ExxonMobil encounters rare drilling setback in Guyana

  • Market: Crude oil
  • 17/11/20

ExxonMobil encountered a rare setback after five years of drilling in the prolific waters off Guyana.

The Tanager-1 well, the first that the US major drills on the Kaieteur block, "encountered hydrocarbons but based on initial analysis it does not appear to be economic on a stand-alone basis," the company said.

Tanager-1, spudded 11 August, reached a depth of 7,633m (25,043ft).

"We will evaluate the data we have gained through additional tests and analysis," the company said. "We will continue exploration across our acreage offshore Guyana, including in the high-risk frontier areas such as the Kaieteur and Canje blocks."

ExxonMobil started crude production at the Liza 1 well on the deepwater Stabroek block in December 2019. Output is projected to reach 750,000 b/d by 2026, compared with around 105,000 b/d in early November.

ExxonMobil operates Stabroek with a 45pc stake. Its partners are US independent Hess with 30pc and Chinese state-owned CNOOC unit Nexen with 25pc.

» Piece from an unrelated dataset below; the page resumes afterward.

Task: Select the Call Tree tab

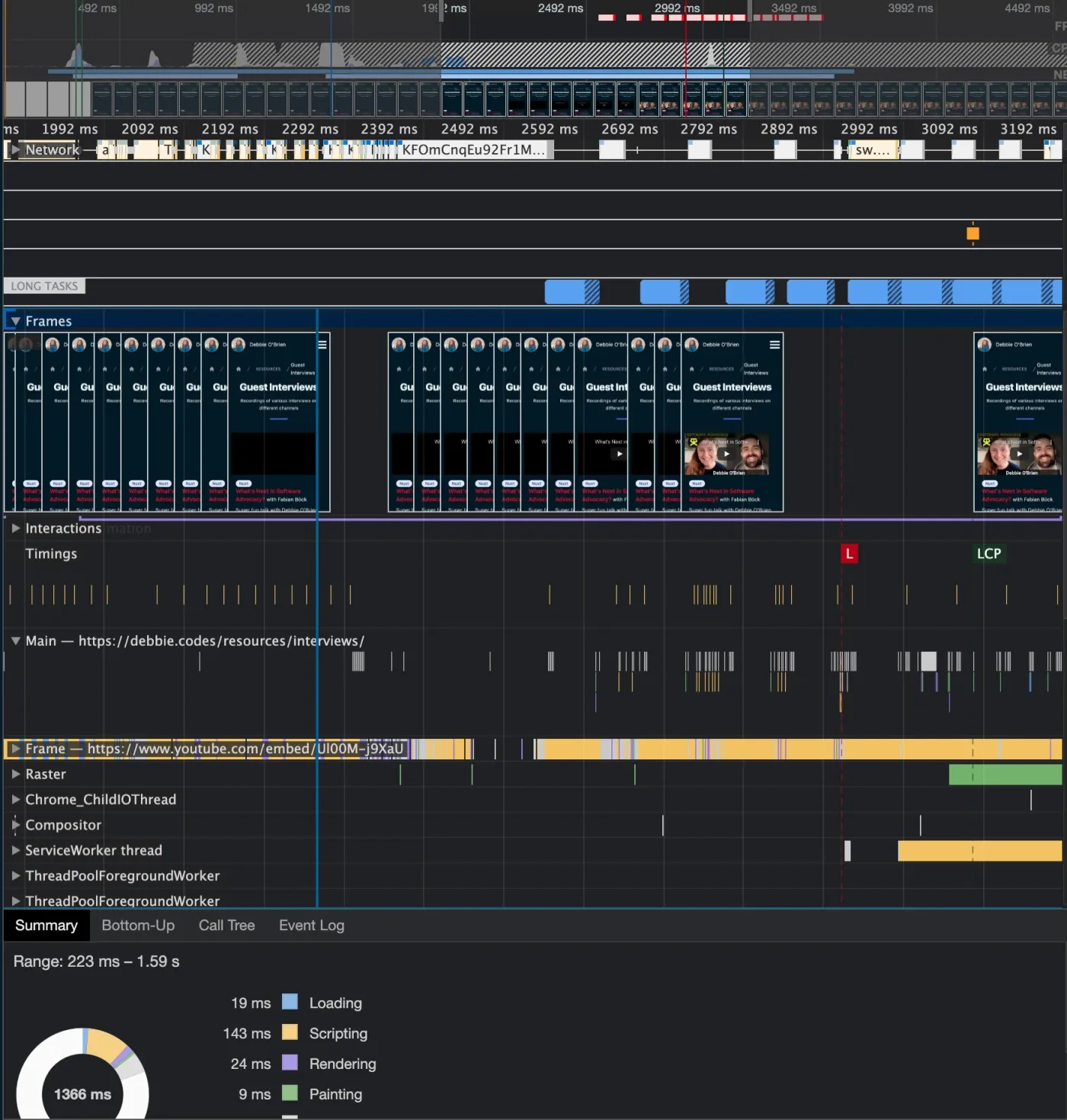Action: pos(226,925)
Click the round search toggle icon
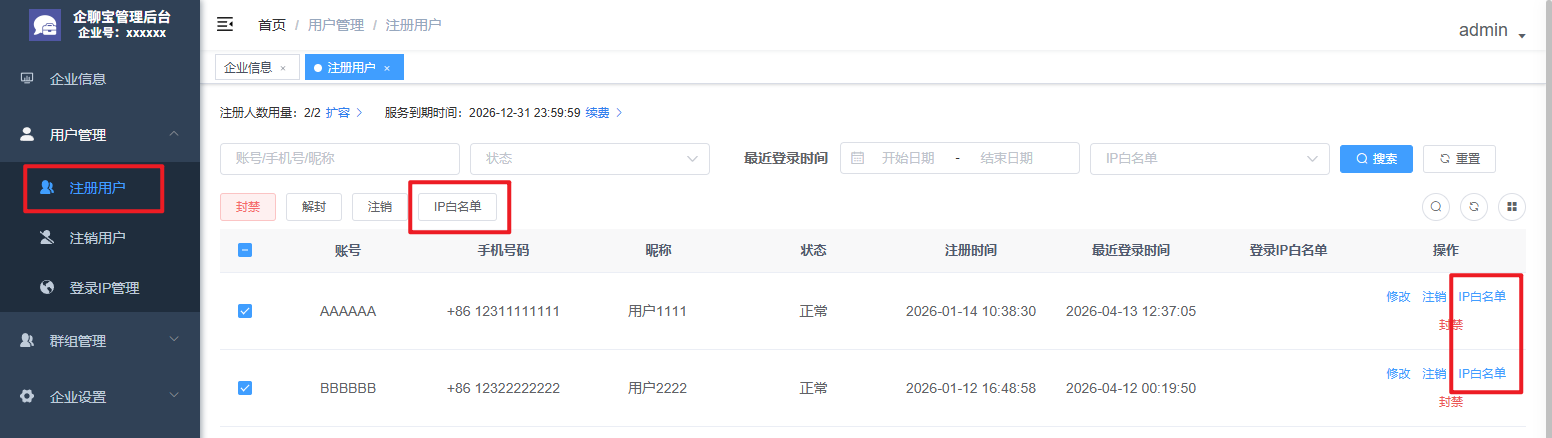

ExxonMobil holds a 35pc operating stake in Kaieteur that lies north of Stabroek. Its minority partners are Canada's Cataleya Energy and Israel's Ratio Energy holding 25pc each, and Hess with 15pc.

ExxonMobil also operates Canje with a 35pc stake. The block is adjacent to and east of Stabroek. Its partners are France's Total with 35pc, Canadian junior JHI Associates with 17.5pc and local firm Mid-Atlantic Oil and Gas with 12.5pc.

ExxonMobil is using four drillships in Guyana.

"We expect to drill our first well on the Canje block by early 2021," ExxonMobil told Argus. "A fifth and a sixth drill ship will support our plans for exploration, appraisal and development wells across the three blocks."